What do I mean? If your skills are writing Python, calling APIs, doing CRUD operations—those skills are depreciating fast. Because AI tools do them better and faster. But if you can判断这段代码需不需要写、这个架构合不合理、这个技术选型对不对—capabilities like architecture reasoning, technical decision-making, and judgment calls—AI can’t replace those. Not yet.
I’ve seen two types of programmers.
The first type tells AI “write me a user login module,” then copy-pastes the output straight to production. These people are heading down a narrowing path.
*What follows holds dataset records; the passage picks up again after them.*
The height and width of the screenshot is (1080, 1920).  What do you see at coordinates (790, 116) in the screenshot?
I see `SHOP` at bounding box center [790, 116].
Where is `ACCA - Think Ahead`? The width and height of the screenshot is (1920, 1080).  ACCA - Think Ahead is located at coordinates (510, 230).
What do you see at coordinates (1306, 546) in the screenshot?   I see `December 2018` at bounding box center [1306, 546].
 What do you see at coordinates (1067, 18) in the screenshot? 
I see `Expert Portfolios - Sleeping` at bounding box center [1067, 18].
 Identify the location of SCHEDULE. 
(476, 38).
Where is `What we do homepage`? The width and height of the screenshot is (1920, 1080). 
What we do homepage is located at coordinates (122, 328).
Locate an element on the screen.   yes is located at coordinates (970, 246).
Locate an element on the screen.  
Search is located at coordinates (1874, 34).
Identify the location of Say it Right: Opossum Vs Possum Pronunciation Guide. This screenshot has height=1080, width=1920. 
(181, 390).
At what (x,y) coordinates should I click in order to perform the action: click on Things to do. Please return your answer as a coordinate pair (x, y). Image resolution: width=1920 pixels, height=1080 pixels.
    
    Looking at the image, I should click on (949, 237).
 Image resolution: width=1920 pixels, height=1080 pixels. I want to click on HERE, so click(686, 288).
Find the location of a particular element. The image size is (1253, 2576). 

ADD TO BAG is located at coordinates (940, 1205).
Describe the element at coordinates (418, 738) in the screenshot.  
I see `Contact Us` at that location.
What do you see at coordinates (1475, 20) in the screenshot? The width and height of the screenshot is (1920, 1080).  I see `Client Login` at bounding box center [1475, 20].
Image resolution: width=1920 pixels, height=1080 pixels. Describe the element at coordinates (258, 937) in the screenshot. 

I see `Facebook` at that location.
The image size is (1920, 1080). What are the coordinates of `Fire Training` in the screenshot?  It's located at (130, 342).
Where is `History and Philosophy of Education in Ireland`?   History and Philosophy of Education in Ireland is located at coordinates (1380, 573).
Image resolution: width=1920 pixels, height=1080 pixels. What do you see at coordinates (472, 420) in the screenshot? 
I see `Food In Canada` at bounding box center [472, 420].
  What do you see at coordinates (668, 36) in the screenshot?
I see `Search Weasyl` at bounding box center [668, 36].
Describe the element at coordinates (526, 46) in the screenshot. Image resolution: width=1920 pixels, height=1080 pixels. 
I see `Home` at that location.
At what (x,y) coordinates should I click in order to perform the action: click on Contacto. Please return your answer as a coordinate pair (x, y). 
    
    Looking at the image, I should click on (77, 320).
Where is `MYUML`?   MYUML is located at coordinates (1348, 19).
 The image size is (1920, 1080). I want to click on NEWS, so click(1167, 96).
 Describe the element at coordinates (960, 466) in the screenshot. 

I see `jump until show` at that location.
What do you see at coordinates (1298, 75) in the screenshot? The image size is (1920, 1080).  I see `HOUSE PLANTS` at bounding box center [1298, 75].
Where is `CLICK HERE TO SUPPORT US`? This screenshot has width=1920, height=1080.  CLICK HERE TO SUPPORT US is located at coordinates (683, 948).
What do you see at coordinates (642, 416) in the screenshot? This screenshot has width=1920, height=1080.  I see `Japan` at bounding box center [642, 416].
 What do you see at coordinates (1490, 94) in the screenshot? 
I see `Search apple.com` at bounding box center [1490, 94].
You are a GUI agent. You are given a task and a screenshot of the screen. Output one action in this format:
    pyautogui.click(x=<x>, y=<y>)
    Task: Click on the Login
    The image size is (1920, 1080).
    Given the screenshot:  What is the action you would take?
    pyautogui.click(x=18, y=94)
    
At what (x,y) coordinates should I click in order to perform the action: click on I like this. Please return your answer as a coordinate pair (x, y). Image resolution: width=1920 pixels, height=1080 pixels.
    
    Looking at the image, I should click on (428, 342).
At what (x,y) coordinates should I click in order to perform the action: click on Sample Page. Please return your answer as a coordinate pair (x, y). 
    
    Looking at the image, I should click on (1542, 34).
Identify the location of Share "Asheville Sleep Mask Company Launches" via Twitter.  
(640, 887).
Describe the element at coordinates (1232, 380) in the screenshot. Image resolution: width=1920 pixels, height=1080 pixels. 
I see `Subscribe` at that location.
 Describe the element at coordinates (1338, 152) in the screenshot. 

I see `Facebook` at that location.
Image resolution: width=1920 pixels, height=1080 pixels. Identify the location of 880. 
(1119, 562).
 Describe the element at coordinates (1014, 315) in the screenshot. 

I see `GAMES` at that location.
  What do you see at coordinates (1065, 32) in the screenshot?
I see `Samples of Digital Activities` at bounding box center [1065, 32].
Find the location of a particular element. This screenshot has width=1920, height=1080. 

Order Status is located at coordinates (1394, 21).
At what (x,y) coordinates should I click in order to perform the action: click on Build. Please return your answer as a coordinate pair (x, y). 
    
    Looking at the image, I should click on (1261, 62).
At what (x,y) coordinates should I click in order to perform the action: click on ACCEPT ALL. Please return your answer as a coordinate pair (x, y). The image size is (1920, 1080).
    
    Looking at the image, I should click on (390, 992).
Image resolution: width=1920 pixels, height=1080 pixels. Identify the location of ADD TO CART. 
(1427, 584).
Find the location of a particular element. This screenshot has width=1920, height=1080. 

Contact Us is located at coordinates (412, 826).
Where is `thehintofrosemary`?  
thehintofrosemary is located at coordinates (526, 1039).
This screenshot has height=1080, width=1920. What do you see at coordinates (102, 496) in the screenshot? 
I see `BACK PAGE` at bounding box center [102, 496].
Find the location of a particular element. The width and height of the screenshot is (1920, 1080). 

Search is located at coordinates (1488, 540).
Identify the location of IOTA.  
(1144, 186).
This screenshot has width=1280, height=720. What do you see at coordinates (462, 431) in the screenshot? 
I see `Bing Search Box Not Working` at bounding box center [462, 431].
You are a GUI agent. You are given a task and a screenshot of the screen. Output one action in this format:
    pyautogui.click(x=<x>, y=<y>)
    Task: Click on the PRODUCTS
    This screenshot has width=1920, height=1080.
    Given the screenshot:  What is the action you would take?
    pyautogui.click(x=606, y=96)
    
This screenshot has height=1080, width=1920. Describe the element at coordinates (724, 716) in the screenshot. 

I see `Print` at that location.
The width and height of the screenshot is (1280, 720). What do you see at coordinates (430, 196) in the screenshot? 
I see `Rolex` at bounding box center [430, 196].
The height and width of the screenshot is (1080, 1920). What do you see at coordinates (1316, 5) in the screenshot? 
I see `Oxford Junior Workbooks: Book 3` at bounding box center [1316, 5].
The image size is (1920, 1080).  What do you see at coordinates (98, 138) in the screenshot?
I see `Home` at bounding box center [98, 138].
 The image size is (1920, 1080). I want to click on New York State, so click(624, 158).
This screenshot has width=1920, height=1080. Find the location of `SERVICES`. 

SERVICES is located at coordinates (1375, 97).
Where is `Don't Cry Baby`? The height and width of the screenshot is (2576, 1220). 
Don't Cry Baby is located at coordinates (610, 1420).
The second type tells AI “I want to build a social product for 10 million daily active users, with photo and video sharing, plus real-time interaction. What architecture do you suggest?” Then they question, refine, and ultimately make the call. For these people, AI is a superpower.
The second type is becoming more valuable. The first type? I’d suggest pivoting soon.
Some will say “I just like coding, don’t want to deal with all that other stuff.” Fair enough. But the market doesn’t care about your preferences.
This isn’t fearmongering. It’s fact.
My suggestion: use AI, but use the time it saves you to do what AI can’t—judgment, decision-making, architecture design, people skills.
If your strength is pure coding, pivot in that direction quickly. Don’t wait until replacement is already happening.
Oh, and if you don’t know what Cursor, Claude Code, or OpenClaw are—look them up now. That’s not a suggestion. It’s a requirement.